Awesome-Agent-Skills-for-Empirical-Research nonparametric-tests-guide

Apply Mann-Whitney, Kruskal-Wallis, and other nonparametric methods

install
source · Clone the upstream repo
git clone https://github.com/brycewang-stanford/Awesome-Agent-Skills-for-Empirical-Research
Claude Code · Install into ~/.claude/skills/
T=$(mktemp -d) && git clone --depth=1 https://github.com/brycewang-stanford/Awesome-Agent-Skills-for-Empirical-Research "$T" && mkdir -p ~/.claude/skills && cp -r "$T/skills/43-wentorai-research-plugins/skills/analysis/statistics/nonparametric-tests-guide" ~/.claude/skills/brycewang-stanford-awesome-agent-skills-for-empirical-research-nonparametric-tes && rm -rf "$T"
manifest: skills/43-wentorai-research-plugins/skills/analysis/statistics/nonparametric-tests-guide/SKILL.md
source content

Nonparametric Tests Guide

A skill for selecting and applying nonparametric statistical tests when data violate parametric assumptions.
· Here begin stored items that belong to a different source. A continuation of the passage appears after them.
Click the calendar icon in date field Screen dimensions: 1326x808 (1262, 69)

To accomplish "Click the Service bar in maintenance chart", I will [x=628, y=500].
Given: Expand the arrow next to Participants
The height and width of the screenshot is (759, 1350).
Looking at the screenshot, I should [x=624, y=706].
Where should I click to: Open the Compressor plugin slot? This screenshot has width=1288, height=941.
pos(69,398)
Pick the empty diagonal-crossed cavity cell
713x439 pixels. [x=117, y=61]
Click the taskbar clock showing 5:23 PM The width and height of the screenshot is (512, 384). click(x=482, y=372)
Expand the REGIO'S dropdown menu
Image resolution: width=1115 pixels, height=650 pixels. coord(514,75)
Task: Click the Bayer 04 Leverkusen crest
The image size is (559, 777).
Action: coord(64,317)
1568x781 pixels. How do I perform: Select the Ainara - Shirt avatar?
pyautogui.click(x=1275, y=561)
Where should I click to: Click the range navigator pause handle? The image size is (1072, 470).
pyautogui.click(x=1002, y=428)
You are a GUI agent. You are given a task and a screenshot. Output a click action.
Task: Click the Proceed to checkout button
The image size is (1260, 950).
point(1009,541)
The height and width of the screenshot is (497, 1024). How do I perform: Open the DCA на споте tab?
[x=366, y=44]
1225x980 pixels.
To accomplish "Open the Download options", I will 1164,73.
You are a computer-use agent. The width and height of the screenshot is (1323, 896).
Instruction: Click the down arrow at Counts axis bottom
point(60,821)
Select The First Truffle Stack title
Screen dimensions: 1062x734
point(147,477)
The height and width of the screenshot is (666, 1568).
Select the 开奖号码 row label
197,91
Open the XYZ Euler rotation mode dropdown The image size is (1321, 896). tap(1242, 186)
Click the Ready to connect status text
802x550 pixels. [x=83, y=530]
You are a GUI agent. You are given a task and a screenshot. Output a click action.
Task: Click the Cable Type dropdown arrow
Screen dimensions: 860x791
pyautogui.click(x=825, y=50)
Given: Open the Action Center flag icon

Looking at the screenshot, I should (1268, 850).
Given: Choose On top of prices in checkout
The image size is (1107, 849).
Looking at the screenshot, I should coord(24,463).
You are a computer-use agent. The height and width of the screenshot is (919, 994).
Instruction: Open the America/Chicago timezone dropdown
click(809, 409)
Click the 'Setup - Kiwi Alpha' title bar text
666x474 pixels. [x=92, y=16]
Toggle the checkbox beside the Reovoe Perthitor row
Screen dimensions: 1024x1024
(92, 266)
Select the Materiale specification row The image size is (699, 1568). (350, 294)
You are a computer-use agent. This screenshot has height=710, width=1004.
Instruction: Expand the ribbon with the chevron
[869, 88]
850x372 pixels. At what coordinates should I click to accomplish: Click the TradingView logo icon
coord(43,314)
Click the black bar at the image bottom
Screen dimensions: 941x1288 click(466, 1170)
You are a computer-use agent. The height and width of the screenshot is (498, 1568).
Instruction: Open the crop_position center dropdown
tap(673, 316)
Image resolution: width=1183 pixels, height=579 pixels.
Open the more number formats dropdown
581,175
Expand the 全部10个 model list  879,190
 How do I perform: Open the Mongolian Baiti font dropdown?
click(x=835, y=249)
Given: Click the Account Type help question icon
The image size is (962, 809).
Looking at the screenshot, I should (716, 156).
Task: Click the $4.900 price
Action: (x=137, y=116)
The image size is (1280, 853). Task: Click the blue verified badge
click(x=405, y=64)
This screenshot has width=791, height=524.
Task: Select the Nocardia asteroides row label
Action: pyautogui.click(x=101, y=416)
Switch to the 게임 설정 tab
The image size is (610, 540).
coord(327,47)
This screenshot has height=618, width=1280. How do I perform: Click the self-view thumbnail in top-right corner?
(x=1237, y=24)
Covers rank-based tests for group comparisons, correlation, and paired data, with implementation examples and guidance on reporting.

When to Use Nonparametric Tests

Decision Criteria

Use nonparametric tests when:
  - Data are ordinal (Likert scales, rankings)
  - Distribution is clearly non-normal (heavy skew, outliers)
  - Sample size is very small (n < 15-20 per group)
  - Homogeneity of variance is violated
  - You are analyzing ranks or medians rather than means

Use parametric tests when:
  - Data are approximately normal (or n > 30 by CLT)
  - Variance is homogeneous across groups
  - You need greater statistical power
  - The parametric assumptions are reasonably met

Test Selection Guide

Parametric TestNonparametric AlternativeUse Case
Independent t-testMann-Whitney UCompare 2 independent groups
Paired t-testWilcoxon signed-rankCompare 2 related samples
One-way ANOVAKruskal-Wallis HCompare 3+ independent groups
Repeated measures ANOVAFriedman testCompare 3+ related samples
Pearson correlationSpearman rank correlationMeasure association
Chi-square testFisher's exact testCompare proportions (small n)

Mann-Whitney U Test

Two Independent Groups

from scipy import stats
import numpy as np


def mann_whitney_test(group_a: list, group_b: list) -> dict:
    """
    Perform Mann-Whitney U test for two independent groups.

    Args:
        group_a: Observations from group A
        group_b: Observations from group B
    """
    statistic, p_value = stats.mannwhitneyu(
        group_a, group_b, alternative="two-sided"
    )

    n_a, n_b = len(group_a), len(group_b)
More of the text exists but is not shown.